Core Idea: Use a unified autoregressive Transformer to model scenario generation as next token group prediction. By placing initial agent states and motion trajectories into the same continuous token sequence and flexibly switching between "sampling" and "state-forcing," the model supports open-system, long-horizon, closed-loop continuous scenario generation.

Method¶

Overall Architecture¶

SceneStreamer is an encoder-decoder autoregressive model. A driving scenario is decomposed into a static map context \(M\) (vector elements like lane segments) and time-evolving dynamic entities (traffic lights \(\{l^{(k)}_t\}\) and agents \(\{a^{(i)}_t\}\)).
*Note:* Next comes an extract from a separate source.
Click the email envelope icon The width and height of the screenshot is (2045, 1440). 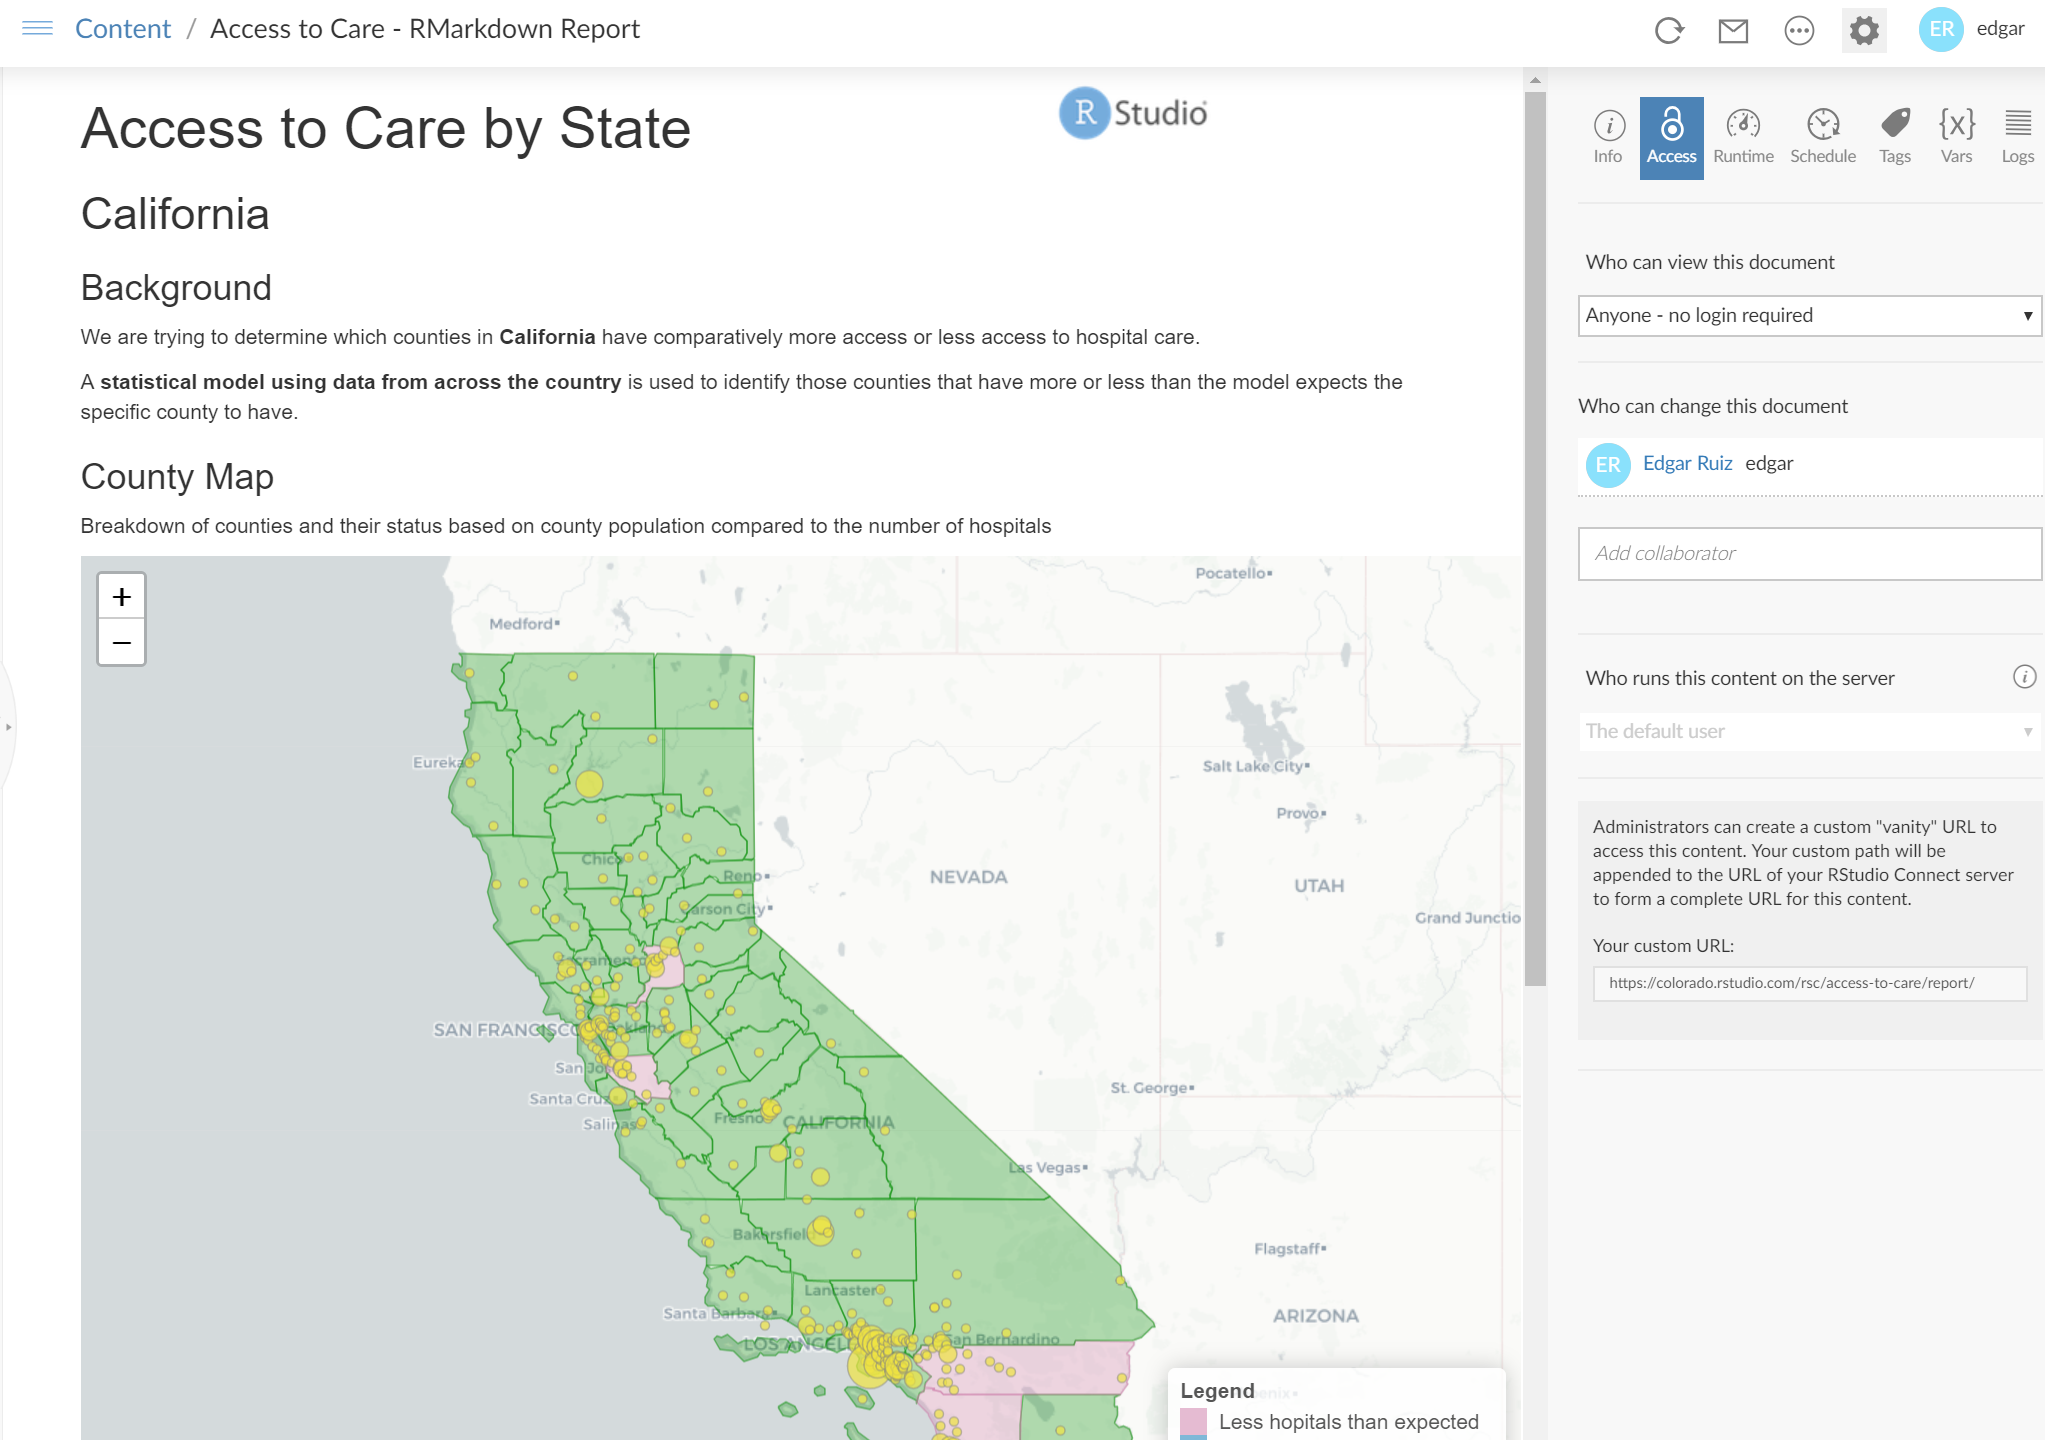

The sequence is organized as: <MAP> tokens followed by groups of (<TL>, <AS>, <MO>) for each time step:

\[x_{1:T} = \big[\,\texttt{<MAP>};\ (\texttt{<TL>},\texttt{<AS>},\texttt{<MO>})_1;\ (\texttt{<TL>},\texttt{<AS>},\texttt{<MO>})_2;\ \dots\big]\]

Given all generated tokens \(x_{<t}\), the model predicts and samples the next token group \(p_\theta(x_t\mid x_{<t})\).

Specifically, at each step: the encoder first encodes map segments into fixed <MAP> tokens (serving as cross-attention K/V for the decoder). The decoder then generates all traffic light tokens <TL> in a batch, followed by agent state tokens <AS> sequentially (each agent uses 4 tokens: start, type, map segment ID, relative state), and finally all agent motion tokens <MO> in a batch. This "traffic light → agent state → motion" order reflects semantic causality—motion depends on state, and state depends on the map. For existing agents from previous steps, the model skips generation and uses state-forcing with reconstructed tokens; for new agents, it uses sampling. This flexible switching enables closed-loop simulation on variable-length agent sets.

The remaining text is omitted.